▸ **Directions**: Pictures aside, reproduce exactly and only the lines from the one containing "The width and" through the end of the records.
::: Available data :::
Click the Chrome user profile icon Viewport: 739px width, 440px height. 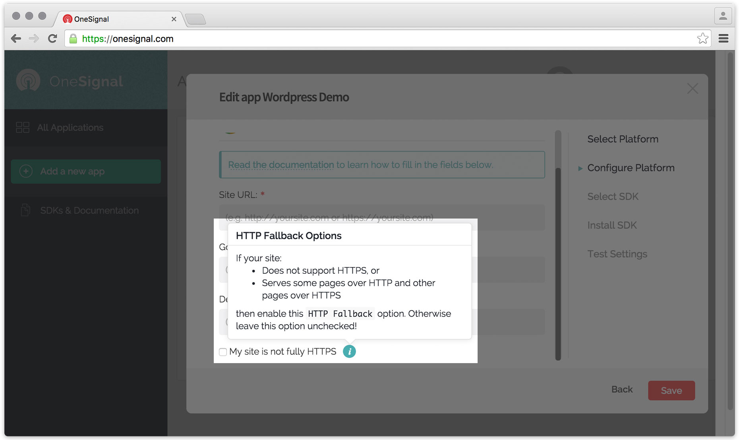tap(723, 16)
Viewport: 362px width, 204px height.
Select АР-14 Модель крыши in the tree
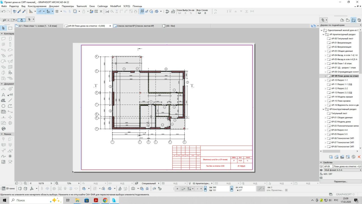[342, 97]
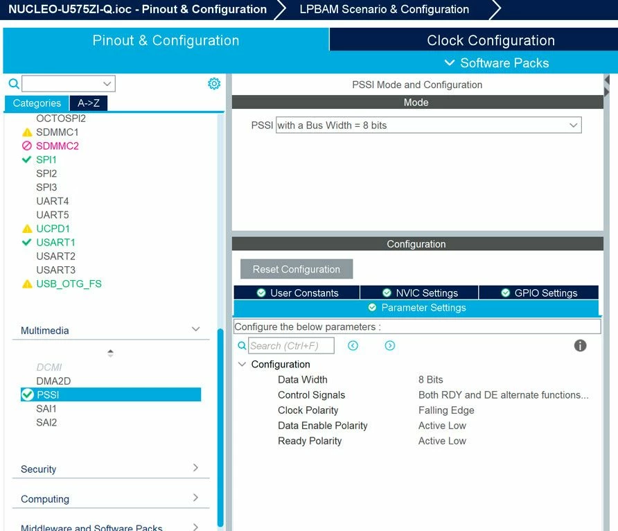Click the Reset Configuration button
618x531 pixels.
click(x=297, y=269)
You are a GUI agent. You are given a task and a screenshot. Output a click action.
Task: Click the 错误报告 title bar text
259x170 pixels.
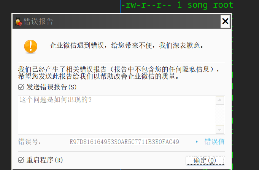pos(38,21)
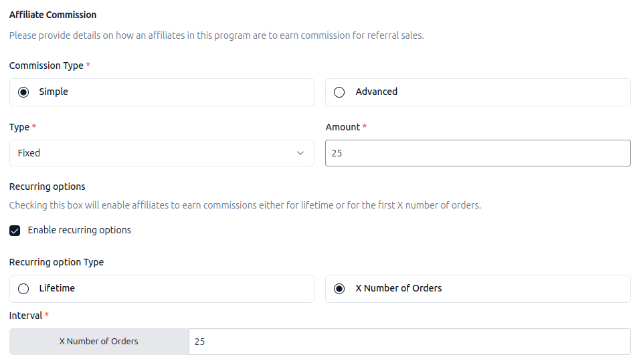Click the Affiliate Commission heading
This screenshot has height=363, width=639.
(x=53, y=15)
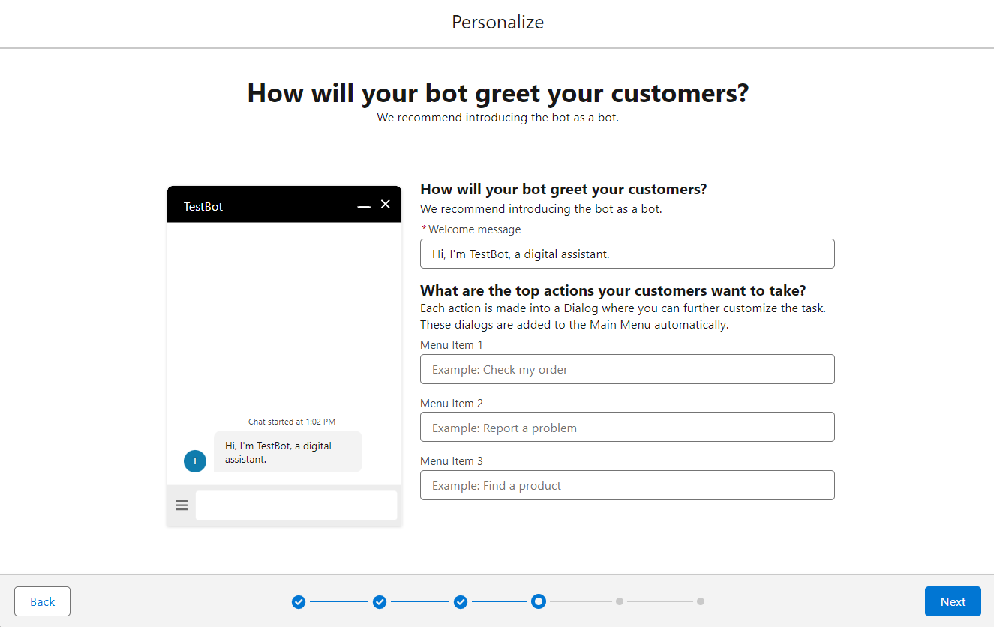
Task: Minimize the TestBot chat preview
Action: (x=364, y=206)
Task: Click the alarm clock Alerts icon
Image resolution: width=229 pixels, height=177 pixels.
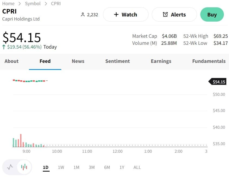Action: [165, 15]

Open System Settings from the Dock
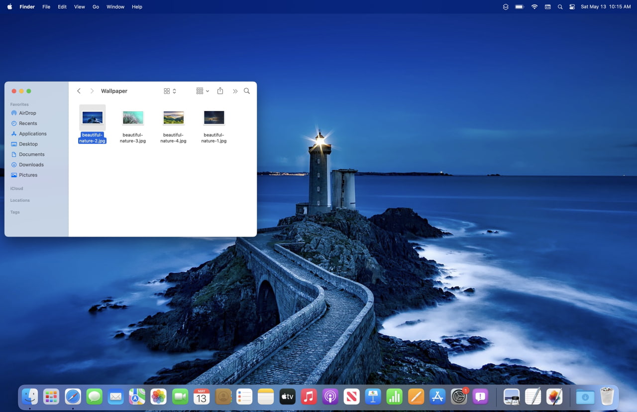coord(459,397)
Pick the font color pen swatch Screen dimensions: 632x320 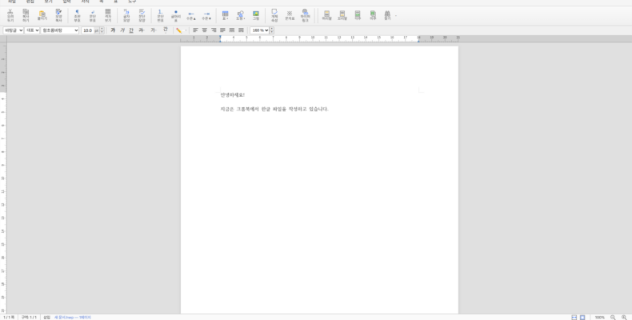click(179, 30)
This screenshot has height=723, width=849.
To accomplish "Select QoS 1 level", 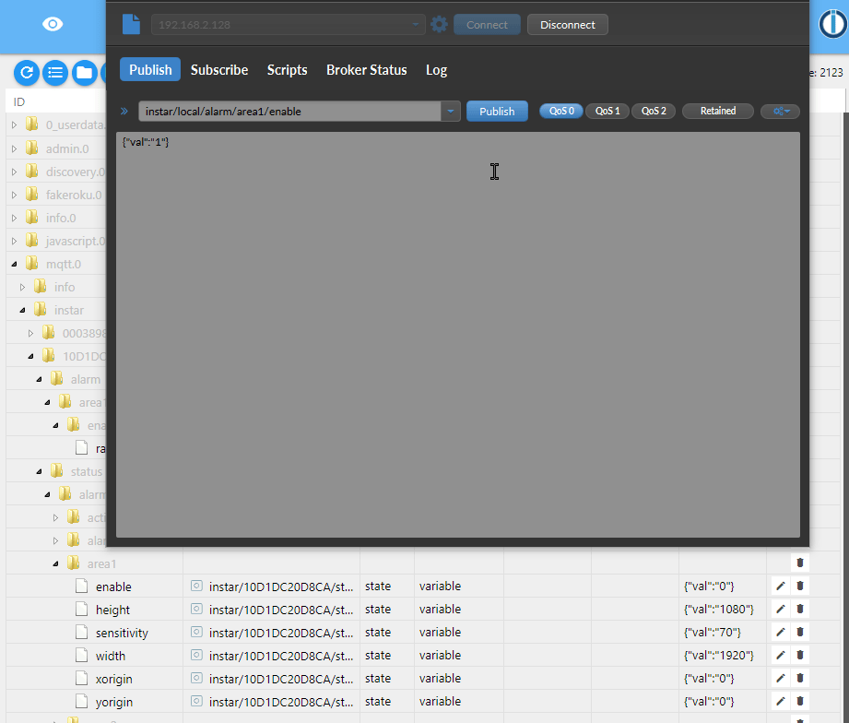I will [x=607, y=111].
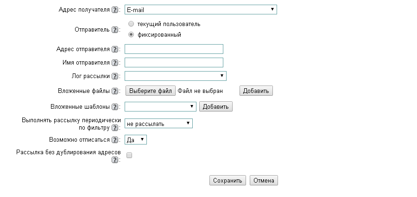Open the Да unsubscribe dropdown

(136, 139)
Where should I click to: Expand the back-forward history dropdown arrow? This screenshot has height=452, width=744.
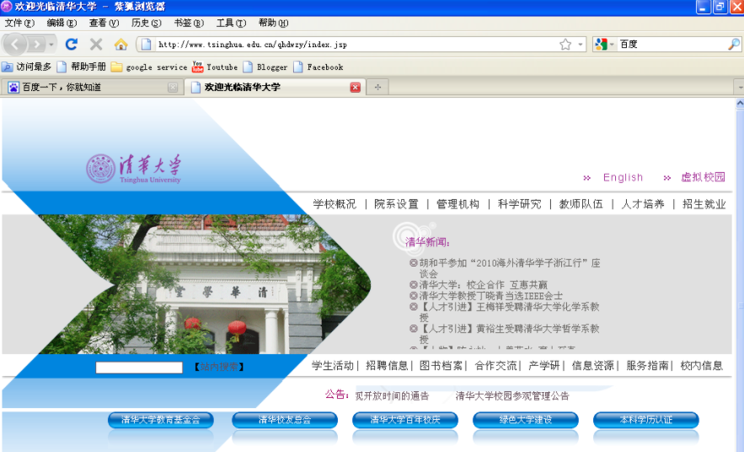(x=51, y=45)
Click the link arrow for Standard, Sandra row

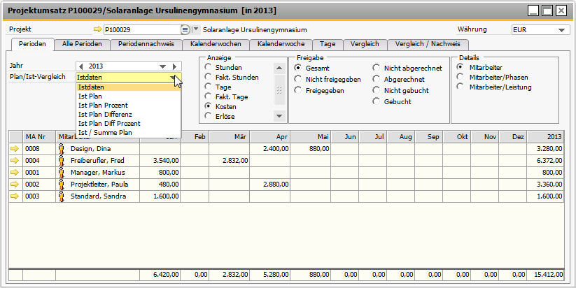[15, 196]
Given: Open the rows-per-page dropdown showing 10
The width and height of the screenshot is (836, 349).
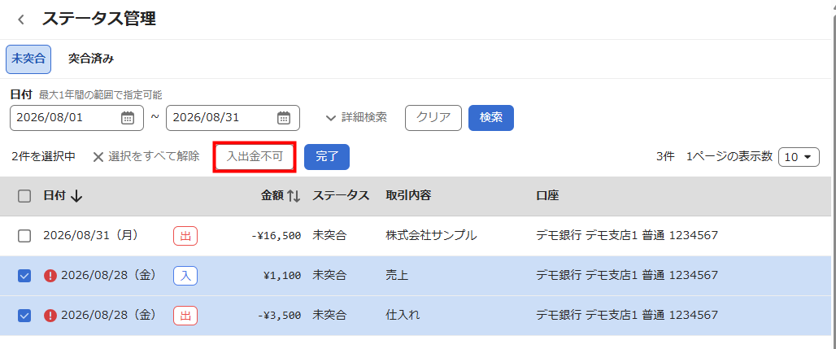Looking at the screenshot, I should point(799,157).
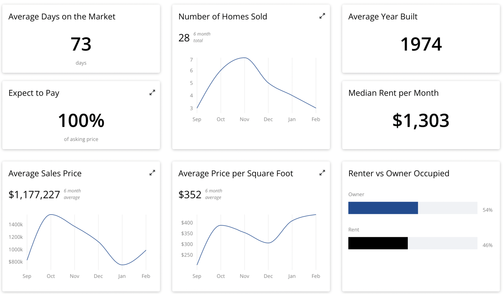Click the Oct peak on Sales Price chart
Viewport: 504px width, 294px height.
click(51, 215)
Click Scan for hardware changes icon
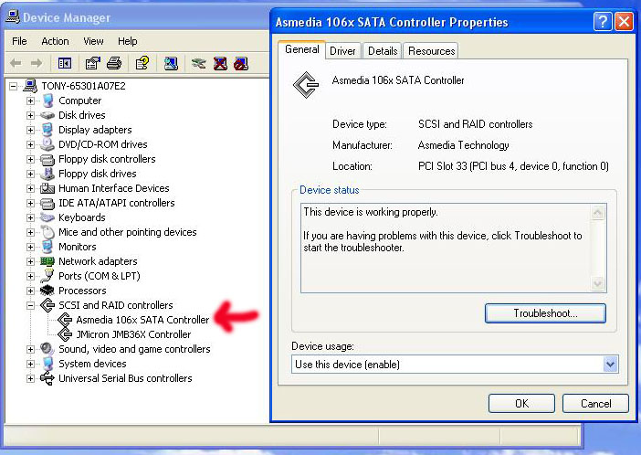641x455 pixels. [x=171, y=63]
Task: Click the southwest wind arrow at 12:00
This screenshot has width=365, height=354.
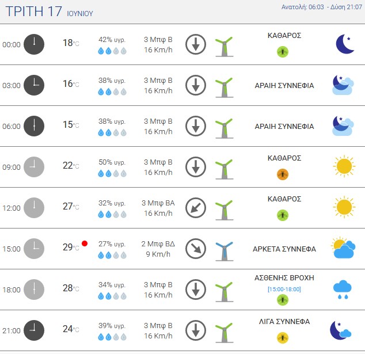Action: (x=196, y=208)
:::
▸ **Answer area**:
The width and height of the screenshot is (836, 349).
Looking at the screenshot, I should point(799,157).
Click the Oct peak on Sales Price chart
Viewport: 504px width, 294px height.
click(51, 215)
Click Scan for hardware changes icon
641x455 pixels. [x=171, y=63]
Task: Click the southwest wind arrow at 12:00
This screenshot has width=365, height=354.
Action: (x=196, y=208)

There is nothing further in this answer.